Facciamo degli esempi: per gli asili nido e forse anche per le scuole di prima infanzia il servizio -per ovvie ragioni- non può essere sostituito dalla didattica a distanza. Per quanto riguarda, invece i bambini più grandi, a partire dalla scuola primaria, alcuni istituti sostengono che l’interruzione dei pagamenti non sarebbe prevista nei contratti sottoscritti dai consumatori, ma è bene precisare una volta ancora che le regole generali del diritto prevalgono su eventuali clausole contrattuali (che sarebbero vessatorie, quindi nulle), regolamenti o circolari della scuola, ivi comprese quelle che dovessero stabilire decadenze o interessi di mora.

Dal punto di vista giuridico, almeno in astratto, l’attuale situazione rientra, come detto, nell’impossibilità sopravvenuta: in particolare, si tratterebbe dell’impossibilità temporanea di cui art. 1256, comma 2 c.c. (o parziale ex art. 1464 c.c.). Di fatto, le scuole non sono chiuse e la sospensione della didattica frontale (o “in presenza”, che dir si voglia) non dovrebbe impedire teoricamente una formazione a distanza, il contatto con allievi e l’assegnazione di compiti a casa. Insomma, a ben vedere, la prestazione non è interrotta, ma prosegue con modalità diverse (il discorso del numero di ore lamentato da alcuni genitori resta purtroppo irrilevante e assorbito nei limiti in cui lo Stato dichiara che la prestazione didattica e l’obbligo di frequenza sono comunque soddisfatti e l’anno non viene perso). Sappiamo tutti che la scuola non è un posto dove si intrattengono i bambini (a parte i più piccoli, dei quali dirò dopo), ma dove si garantisce la loro formazione. Questo è il punto: a cominciare dalla scuola primaria, se la scuola ha messo in campo strumenti di didattica a distanza, dobbiamo valutare la “consistenza” di queste alternative, anche se -come detto- il profilo non è facilmente sindacabile, visto che non esiste un parametro condiviso per stabilirlo, essendo rimessa la didattica alla loro discrezionalità (si veda, ad esempio, Miur Nota 388 del 17 marzo 2020).

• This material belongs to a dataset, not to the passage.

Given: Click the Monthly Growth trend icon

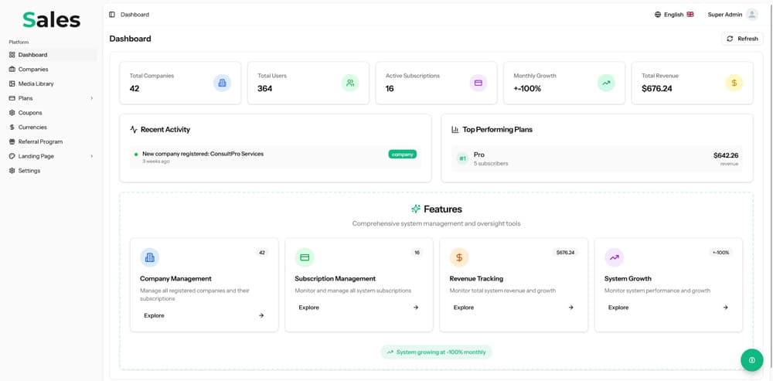Looking at the screenshot, I should (606, 83).
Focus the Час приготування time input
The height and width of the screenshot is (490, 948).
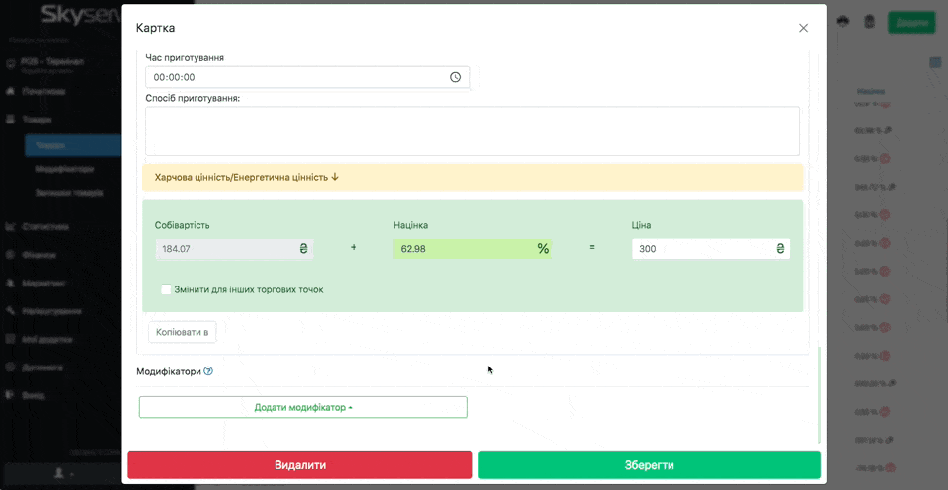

Resta (ed è grave) il problema per quelle famiglie che non hanno la strumentazione adatta a “ricevere” la didattica a distanza (in molti ci segnalano di non avere computer o connessioni internet adeguate). Per queste situazioni, come fare? Si tratta di un tema non trascurabile: ancora il 26 marzo la Ministra Azzolina (questa volta in Senato) ha comunicato che “il 67% delle scuole ha attivato la didattica a distanza, che prevede per essa specifiche forme di valutazione; attualmente più di 6,7 milioni di alunni è raggiunto, attraverso mezzi diversi, da attività didattiche a distanza”. Sono dati del monitoraggio condotto dal Ministero dell’Istruzione in queste settimane: ma se in Italia i ragazzi che non possono accedere agli edifici scolastici sono 8,3 milioni e, come detto, solo 6,7 milioni possono accedere alla didattica online, restano senza formazione a distanza 1,6 milioni di ragazzi!

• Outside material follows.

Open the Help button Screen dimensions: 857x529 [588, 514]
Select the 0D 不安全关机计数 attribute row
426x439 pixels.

Per tutti coloro che non siano dotati di apparecchiatura tecnica in grado di ottenere la prestazione erogata con modalità online, riteniamo che la scuola debba in qualche modo provvedere, offrendo alternative (ad esempio, mettendo a disposizione un “pacchetto didattico cartaceo” da ritirare da parte dei genitori o da spedire per posta?) altrimenti un parziale rimborso pro rata temporis è senz’altro dovuto.

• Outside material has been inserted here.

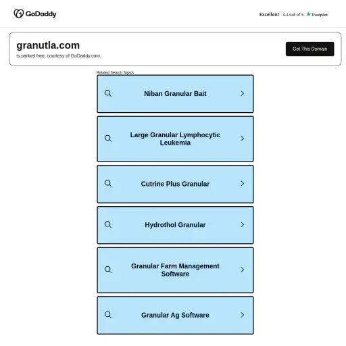Image resolution: width=346 pixels, height=346 pixels.
Task: Click the Trustpilot star icon
Action: 308,14
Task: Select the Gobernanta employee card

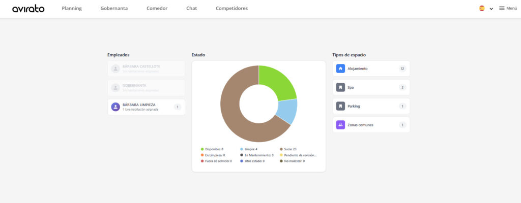Action: [x=146, y=87]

Insomma, in questo quadro, attendiamo il necessario intervento del Governo, non essendo accettabile che tutte le scuole (in tutta Italia) pretendano sic et simpliciter il pagamento delle rette! Forse è il caso di fermarci a discuterne, non credete? E intanto non restare mani in mano: il consiglio per i genitori è di formulare una richiesta di rimodulazione dei costi da inviare alla Direzione dell’Istituto (per email o pec) così da formalizzare per iscritto una contestazione, con richiesta (per chi ne fruiva) anche del rimborso per mensa e per le eventuali attività supplementari.